Dire que la proposition de loi « visant à assurer le respect du principe de laïcité dans le sport » suscite des débats animés est un euphémisme.
Par Alban BENNACER, Avocat au Barreau de Paris
Dans sa rédaction issue de son adoption par le Sénat en première lecture le 18 février 2025, elle prévoit notamment que « lors des compétitions départementales, régionales et nationales organisées par les fédérations sportives délégataires, leurs organes déconcentrés, leurs ligues professionnelles et leurs associations affiliées, le port de tout signe ou tenue manifestant ostensiblement une appartenance politique ou religieuse est interdit aux acteurs de ces compétitions ».

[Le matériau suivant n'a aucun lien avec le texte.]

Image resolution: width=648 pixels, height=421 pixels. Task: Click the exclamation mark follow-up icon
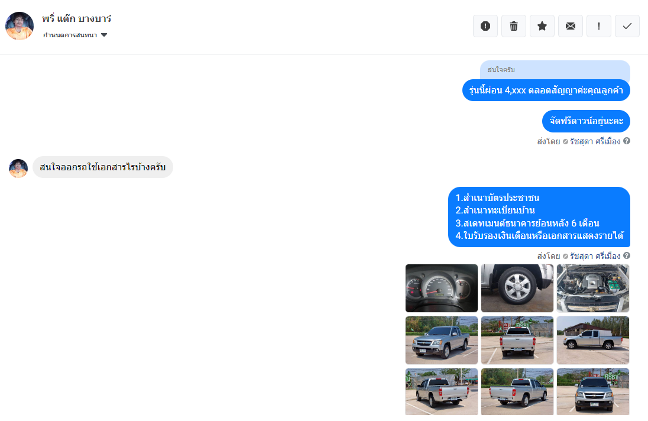click(599, 26)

Il s’agit donc de préserver la neutralité religieuse et politique de certaines compétitions sportives et non d’« interdire le voile dans le sport » comme on peut le lire ici ou là. L’interdiction, si elle était promulguée, concernerait toute religion, quelle qu’elle soit. Laissons de côté la question de la neutralité politique : si l’organisation du sport est politique, sa pratique ne doit, quant à elle, pas devenir un théâtre de propagande idéologique. Tel est d’ailleurs l’esprit de l’article 50-2 de la Charte olympique. S’agissant en revanche de la neutralité religieuse, certains adversaires de la proposition de loi soutiennent notamment que cette dernière violerait l’article 9 de la Convention Européenne de Sauvegarde des Droits de l’Homme (« CESDH ») qui garantit la liberté de pensée, de conscience et de religion.
Pourtant, si le paragraphe 1 de ce texte protège cette liberté, son paragraphe 2 permet néanmoins d’apporter des restrictions à la liberté de manifester sa religion ou ses convictions, restrictions qui doivent être nécessaires et proportionnées pour être admises par la Cour Européenne des Droits de l’Homme (CEDH). Or de nombreuses décisions de la Cour montrent qu’elle laisse une large marge de manœuvre aux États membres en la matière et qu’elle autorise de telles restrictions, notamment au nom :
• de la préservation des conditions du « vivre ensemble » (CEDH, gr. ch., 1er juillet 2014, S.A.S. c/ France, n° 43835/11 et CEDH, 11 juillet 2017, Dakir c/ Belgique, n° 4619/12) ;
• de la sauvegarde du principe constitutionnel de laïcité (CEDH, 30 juin 2009, Tuba Aktas c/ France, n° 43563/08) ;
• du respect des règles internes des établissements scolaires qui s’appliquent à tous les élèves sans distinctions en cours d’éducation physique (CEDH, 4 déc. 2008, Dogru c/ France, n° 27058/05) ;
• de la conciliation des intérêts des divers groupes coexistant au sein d’une même population et du respect des convictions de chacun (CEDH, gr. ch., 10 nov. 2005, Leyla Sahin c/ Turquie, n° 44774/98).
Ces exemples montrent que, comme le rappelle régulièrement la Cour, « l’article 9 ne garantit pas toujours le droit de se comporter d’une manière dictée par une conviction religieuse » et invitent donc à la prudence dans l’anticipation de ce que pourrait être la position de la CEDH quant à la conventionnalité de la loi, si elle était adoptée.
Il paraît hasardeux d’affirmer, comme certains, qu’elle serait nécessairement contraire à la liberté de religion telle qu’elle est garantie par l’article 9 de la CESDH.